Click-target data
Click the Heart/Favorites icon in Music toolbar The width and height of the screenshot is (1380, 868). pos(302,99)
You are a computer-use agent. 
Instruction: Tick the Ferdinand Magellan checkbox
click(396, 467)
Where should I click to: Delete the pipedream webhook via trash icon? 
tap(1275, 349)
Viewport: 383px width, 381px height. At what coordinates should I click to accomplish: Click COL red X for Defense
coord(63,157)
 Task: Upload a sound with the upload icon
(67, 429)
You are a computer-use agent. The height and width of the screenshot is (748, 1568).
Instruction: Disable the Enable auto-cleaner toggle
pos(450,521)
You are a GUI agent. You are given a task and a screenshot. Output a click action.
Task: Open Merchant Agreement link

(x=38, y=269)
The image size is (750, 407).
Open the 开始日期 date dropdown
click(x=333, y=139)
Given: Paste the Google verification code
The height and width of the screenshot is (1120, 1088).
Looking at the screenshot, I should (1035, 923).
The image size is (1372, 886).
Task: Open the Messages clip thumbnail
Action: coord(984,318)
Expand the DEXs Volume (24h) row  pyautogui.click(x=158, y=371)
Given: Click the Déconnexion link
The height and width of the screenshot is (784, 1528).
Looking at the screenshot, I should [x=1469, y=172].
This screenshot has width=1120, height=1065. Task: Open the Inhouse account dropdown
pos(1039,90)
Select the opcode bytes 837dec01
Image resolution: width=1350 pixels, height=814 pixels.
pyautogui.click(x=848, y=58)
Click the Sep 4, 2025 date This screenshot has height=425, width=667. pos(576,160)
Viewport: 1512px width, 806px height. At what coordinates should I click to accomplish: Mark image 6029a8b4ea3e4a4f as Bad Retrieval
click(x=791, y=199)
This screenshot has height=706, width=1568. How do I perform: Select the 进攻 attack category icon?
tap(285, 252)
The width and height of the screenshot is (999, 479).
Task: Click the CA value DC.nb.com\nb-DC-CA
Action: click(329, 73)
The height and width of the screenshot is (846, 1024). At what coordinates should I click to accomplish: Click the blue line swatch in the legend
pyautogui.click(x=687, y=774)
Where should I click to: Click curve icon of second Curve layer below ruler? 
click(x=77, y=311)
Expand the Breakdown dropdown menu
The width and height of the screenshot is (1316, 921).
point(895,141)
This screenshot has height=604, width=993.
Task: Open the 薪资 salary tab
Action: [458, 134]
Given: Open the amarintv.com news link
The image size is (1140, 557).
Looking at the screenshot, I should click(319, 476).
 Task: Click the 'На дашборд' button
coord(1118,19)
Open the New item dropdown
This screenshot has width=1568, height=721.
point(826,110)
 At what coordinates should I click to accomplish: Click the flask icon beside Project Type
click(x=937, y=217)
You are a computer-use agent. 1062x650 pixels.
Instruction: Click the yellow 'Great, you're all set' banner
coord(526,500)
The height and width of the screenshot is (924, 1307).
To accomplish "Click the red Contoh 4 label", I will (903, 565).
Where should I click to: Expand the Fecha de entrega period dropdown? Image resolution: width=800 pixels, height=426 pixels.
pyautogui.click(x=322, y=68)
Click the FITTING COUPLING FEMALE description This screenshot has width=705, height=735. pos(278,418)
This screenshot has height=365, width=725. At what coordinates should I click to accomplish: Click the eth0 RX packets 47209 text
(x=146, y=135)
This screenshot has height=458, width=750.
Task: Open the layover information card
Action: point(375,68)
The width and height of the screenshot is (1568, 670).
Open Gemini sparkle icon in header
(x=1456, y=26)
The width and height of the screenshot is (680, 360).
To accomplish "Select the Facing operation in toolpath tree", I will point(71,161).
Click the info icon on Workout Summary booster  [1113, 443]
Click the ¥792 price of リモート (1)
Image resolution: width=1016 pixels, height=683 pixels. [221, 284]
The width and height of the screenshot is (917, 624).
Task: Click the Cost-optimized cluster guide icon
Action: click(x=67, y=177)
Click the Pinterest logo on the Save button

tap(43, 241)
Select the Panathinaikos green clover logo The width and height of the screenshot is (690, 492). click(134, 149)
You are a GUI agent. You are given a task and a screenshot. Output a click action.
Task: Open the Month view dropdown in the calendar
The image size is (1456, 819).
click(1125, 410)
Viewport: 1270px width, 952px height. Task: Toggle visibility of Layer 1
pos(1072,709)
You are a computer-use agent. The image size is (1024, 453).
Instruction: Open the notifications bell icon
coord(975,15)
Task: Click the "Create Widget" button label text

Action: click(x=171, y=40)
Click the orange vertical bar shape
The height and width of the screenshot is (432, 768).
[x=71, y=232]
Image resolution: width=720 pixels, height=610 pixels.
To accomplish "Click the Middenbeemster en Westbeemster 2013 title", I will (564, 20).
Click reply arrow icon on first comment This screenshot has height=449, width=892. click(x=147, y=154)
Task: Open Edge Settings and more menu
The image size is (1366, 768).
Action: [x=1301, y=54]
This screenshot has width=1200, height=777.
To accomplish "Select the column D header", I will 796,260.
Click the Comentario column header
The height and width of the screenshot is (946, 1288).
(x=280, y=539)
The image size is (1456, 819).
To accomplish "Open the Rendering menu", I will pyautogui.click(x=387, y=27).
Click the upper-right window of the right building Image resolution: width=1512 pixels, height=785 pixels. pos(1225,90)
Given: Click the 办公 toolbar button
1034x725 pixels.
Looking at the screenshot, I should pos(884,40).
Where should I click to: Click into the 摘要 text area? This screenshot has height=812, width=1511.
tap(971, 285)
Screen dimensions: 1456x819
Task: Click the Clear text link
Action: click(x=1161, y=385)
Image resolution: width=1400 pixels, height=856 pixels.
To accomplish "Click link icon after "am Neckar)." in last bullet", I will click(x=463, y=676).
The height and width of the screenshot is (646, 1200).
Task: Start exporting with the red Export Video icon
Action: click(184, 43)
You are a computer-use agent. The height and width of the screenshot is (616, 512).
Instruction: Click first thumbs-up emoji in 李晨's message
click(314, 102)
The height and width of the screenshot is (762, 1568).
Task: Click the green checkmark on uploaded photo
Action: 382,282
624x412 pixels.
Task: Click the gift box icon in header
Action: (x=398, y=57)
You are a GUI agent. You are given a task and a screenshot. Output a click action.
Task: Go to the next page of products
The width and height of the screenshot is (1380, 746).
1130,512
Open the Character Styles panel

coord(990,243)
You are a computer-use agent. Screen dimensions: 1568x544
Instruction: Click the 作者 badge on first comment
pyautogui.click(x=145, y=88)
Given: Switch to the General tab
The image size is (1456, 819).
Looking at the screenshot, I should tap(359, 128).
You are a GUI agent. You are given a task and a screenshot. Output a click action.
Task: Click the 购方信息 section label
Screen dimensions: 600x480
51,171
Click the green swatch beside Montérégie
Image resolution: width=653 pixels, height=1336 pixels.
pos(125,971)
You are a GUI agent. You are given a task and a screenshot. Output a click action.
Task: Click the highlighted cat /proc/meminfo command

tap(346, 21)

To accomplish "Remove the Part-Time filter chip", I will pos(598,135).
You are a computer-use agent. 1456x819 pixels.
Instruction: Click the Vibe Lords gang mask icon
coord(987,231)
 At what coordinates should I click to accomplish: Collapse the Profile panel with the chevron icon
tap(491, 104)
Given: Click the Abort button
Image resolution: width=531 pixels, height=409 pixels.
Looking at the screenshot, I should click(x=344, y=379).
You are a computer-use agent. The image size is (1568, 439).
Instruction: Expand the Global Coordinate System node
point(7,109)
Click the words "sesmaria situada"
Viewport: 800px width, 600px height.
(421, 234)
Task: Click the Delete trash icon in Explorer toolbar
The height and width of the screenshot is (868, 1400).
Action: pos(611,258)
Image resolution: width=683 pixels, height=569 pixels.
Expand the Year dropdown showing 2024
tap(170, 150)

GIVEN TASK
State how many lines of the items above contain the string "comment", treating case as significant, and give only the number.

RESPONSE TO THE EXERCISE
2